Erica Spindler has built her career upon the unexpected. Her earlier work was in the romance field; she has gradually transformed herself into an author more closely associated with mysteries and, more specifically, romantic suspense. Spindler isn't afraid to vary characters and locales from book to book, and even where she revives a familiar character --- as in her latest novel --- Spindler does so with a change of place and circumstance.

KILLER TAKES ALL heralds the return of Stacy Killian, first introduced to the reading public in SEE JANE DIE. Killian has left behind her occupation as a Dallas, Texas homicide detective. Now pursuing graduate studies in English at the University of New Orleans, she is hoping to get her life on track and forget the violence of her past life and the heartbreak that it has caused her. Killian, however, is an unwilling and unwitting magnet for trouble.

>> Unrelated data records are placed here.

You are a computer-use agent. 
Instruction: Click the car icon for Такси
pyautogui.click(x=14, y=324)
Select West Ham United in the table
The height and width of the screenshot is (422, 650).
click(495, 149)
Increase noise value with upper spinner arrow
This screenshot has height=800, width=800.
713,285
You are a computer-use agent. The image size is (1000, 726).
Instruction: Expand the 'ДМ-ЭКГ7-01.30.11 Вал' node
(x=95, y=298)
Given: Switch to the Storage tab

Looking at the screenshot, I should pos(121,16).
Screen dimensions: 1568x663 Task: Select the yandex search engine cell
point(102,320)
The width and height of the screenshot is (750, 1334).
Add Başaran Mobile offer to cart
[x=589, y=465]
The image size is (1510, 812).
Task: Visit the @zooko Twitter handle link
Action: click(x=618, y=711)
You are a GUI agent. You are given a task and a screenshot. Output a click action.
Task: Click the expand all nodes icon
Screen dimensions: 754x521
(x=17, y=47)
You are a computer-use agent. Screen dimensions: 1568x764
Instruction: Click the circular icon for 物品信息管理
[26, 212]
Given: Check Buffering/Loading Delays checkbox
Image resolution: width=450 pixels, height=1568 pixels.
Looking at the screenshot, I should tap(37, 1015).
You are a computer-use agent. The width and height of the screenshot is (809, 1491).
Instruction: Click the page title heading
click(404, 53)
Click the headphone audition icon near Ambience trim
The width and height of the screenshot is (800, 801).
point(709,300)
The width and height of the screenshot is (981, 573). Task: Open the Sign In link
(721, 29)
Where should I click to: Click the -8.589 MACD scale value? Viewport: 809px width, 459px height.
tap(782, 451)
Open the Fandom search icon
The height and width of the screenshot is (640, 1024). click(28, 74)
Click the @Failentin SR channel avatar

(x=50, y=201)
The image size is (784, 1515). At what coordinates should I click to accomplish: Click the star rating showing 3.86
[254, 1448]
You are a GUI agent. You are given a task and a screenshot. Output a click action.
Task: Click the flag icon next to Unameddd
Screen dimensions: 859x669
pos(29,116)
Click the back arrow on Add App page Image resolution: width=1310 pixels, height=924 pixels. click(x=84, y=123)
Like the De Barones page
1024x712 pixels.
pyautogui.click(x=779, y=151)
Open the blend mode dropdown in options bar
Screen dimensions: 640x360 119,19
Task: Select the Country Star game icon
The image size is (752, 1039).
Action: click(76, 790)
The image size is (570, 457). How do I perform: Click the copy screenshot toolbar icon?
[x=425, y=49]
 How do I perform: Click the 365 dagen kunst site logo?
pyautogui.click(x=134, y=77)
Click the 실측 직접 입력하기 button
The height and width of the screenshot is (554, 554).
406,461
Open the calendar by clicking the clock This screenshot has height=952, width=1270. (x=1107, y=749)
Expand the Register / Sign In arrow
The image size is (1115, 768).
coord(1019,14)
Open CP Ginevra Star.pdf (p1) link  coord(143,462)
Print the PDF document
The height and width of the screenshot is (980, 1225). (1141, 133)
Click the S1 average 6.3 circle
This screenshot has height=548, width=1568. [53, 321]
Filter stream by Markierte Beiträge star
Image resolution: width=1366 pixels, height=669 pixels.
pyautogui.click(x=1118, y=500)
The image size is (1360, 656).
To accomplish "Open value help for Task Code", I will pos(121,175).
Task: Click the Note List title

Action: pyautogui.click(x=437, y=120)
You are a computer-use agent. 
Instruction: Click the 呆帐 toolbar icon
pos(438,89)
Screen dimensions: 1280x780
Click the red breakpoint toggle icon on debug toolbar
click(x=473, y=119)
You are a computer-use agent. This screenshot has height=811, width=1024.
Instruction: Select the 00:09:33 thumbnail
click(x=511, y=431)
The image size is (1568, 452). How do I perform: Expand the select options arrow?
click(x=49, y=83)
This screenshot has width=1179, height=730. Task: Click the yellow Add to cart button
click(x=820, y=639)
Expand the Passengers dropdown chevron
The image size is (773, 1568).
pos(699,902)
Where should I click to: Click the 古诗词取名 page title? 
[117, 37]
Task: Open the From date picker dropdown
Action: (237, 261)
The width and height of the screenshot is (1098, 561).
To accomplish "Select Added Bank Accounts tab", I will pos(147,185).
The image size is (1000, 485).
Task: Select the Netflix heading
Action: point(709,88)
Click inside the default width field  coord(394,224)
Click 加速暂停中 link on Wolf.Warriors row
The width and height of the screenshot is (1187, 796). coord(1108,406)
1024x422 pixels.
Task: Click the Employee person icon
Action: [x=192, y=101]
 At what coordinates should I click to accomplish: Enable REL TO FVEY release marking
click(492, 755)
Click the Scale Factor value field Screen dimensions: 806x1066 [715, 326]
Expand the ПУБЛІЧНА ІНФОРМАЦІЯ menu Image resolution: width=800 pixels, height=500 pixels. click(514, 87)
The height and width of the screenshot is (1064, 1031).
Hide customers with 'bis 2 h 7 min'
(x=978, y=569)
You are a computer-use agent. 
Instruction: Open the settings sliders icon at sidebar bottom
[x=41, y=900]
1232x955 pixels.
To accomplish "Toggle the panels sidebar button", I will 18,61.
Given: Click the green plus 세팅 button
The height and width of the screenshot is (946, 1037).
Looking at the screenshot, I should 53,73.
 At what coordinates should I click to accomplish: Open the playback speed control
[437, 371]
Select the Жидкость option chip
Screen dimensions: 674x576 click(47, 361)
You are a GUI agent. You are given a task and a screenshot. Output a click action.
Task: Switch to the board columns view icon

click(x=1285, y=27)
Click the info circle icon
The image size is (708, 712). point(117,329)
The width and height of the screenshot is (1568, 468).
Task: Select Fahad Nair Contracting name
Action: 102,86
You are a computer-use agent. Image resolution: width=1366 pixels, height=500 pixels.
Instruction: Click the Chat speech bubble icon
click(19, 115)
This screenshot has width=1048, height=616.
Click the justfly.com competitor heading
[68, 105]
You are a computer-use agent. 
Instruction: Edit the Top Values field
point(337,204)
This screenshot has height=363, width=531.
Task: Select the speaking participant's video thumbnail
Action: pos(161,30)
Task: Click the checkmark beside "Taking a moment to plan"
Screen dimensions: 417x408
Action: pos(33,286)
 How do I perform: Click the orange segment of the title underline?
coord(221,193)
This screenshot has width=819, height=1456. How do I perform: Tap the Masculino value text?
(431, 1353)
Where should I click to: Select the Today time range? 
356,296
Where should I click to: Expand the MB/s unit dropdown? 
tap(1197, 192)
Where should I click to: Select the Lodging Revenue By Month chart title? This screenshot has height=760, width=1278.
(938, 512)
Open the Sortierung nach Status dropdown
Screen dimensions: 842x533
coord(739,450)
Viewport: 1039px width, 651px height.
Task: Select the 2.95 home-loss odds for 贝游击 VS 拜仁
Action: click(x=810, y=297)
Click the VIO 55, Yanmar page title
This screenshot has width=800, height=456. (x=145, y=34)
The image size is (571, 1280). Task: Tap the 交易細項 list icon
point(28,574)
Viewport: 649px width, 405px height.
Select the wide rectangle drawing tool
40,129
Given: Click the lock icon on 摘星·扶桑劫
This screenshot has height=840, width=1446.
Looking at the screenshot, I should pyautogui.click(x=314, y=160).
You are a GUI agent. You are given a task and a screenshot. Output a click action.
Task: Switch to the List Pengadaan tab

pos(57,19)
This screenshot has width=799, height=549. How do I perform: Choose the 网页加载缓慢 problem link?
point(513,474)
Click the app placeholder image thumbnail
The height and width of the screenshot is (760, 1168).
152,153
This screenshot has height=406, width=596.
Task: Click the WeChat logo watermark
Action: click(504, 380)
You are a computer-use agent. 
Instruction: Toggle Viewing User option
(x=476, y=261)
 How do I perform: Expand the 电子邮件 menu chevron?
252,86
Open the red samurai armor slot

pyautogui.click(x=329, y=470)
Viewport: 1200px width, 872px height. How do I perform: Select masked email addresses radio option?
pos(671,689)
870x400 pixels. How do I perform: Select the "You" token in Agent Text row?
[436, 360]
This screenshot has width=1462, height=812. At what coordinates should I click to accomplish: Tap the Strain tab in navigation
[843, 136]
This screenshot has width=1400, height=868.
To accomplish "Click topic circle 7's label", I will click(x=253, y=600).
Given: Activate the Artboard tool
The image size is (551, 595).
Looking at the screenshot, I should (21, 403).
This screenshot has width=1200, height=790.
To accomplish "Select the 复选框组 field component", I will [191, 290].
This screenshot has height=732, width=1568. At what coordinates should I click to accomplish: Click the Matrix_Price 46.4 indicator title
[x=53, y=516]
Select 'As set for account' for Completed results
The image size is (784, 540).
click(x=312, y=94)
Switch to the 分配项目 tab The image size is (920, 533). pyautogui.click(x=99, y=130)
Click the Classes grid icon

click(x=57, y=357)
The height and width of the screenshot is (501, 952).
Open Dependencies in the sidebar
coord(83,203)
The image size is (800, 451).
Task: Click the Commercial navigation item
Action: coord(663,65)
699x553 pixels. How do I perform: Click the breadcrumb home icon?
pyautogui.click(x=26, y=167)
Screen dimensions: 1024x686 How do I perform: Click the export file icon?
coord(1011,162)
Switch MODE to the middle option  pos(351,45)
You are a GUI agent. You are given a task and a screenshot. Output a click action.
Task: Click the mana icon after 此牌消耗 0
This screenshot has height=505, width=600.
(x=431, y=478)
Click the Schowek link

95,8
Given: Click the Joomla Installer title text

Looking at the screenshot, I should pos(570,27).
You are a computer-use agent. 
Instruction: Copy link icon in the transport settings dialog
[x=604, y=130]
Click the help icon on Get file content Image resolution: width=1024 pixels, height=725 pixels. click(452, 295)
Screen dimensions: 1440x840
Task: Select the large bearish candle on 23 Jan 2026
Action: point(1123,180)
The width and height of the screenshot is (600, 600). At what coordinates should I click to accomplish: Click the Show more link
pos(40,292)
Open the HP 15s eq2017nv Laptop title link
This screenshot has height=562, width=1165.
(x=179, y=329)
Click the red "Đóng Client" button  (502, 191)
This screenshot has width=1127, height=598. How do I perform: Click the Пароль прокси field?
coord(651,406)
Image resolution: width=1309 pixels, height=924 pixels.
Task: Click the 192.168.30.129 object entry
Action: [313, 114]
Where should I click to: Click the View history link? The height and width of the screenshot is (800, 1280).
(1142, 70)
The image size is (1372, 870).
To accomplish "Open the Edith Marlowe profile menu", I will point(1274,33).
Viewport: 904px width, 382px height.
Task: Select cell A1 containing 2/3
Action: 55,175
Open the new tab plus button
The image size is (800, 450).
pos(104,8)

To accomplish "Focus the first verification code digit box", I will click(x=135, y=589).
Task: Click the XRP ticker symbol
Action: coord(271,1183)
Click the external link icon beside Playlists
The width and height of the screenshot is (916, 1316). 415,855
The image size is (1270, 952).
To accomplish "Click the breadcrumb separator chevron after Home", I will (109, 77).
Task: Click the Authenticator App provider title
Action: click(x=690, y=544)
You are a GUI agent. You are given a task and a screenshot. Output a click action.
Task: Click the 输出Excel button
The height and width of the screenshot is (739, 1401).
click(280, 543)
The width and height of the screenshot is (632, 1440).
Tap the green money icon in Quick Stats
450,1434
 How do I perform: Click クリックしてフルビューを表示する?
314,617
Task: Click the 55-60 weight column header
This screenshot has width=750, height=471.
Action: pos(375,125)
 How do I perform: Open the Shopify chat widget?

Her relatively idyllic life is abruptly shattered when the neighbors who share the other half of her shotgun double are brutally and mysteriously murdered while Killian sleeps, unaware, next door. Killian had become friends with the women, a factor that increases her moral sense of outrage one-hundredfold.

She begins her own de facto investigation almost immediately, much to the chagrin of New Orleans Police Detective Spencer Malone, one of the homicide police officers assigned to the case, and is quickly (if somewhat improbably) running laps around him and his partner, Detective Tony Sciame. Killian herself is soon warned off of her investigation by an anonymous attacker, an incident that makes her all the more determined to continue pursuing it. Her most significant discovery revolves around the fact that one of the victims was involved in White Rabbit, a shadowy role-playing game with extremely dark overtones. She does not believe that it is entirely coincidental that the co-creator of White Rabbit is currently residing in New Orleans.

Leonardo Noble, a legendary genius whose creations have earned him a fortune, resides in a brooding mansion several blocks from the French Quarter. His household is a quiet but seething menagerie of personalities that includes himself, his ex-wife and business partner, and his teenaged daughter, a genius in her own right whose brooding demeanor conceals some secrets of her own. Noble has received anonymous messages that seem to be connected to the murders of Killian's neighbors. Yet Noble and everyone in his household soon appear to be suspect in some way. As Malone and Killian find themselves unofficially and reluctantly working together, more murders occur --- foretold by cryptic notes --- and it becomes clear that someone is using the White Rabbit game as a vehicle for real-world mayhem. Anyone can be a victim --- and anyone can be the murderer.

Spindler continues her practice from her past mystery novels of doing a number of things quietly but extremely well. She is able to effectively weave a web of suspicion over a great number of characters, gradually eliminating suspects --- by mortality or otherwise --- but making it almost impossible to predict the outcome. Spindler also nicely balances her story and characters against the backdrop of New Orleans, that most exotic of settings. It is easy to forget that there is more to New Orleans than the French Quarter, that it is but one neighborhood in a city full of them, each possessing their own unique personality. Spindler never forgets this, taking the reader on a tour of the multifaceted personalities of streets and people making up the city --- and her tale is richer for it.

KILLER TAKES ALL is perhaps Spindler's best work to date, and one that hopefully will lead to further tales of Killian.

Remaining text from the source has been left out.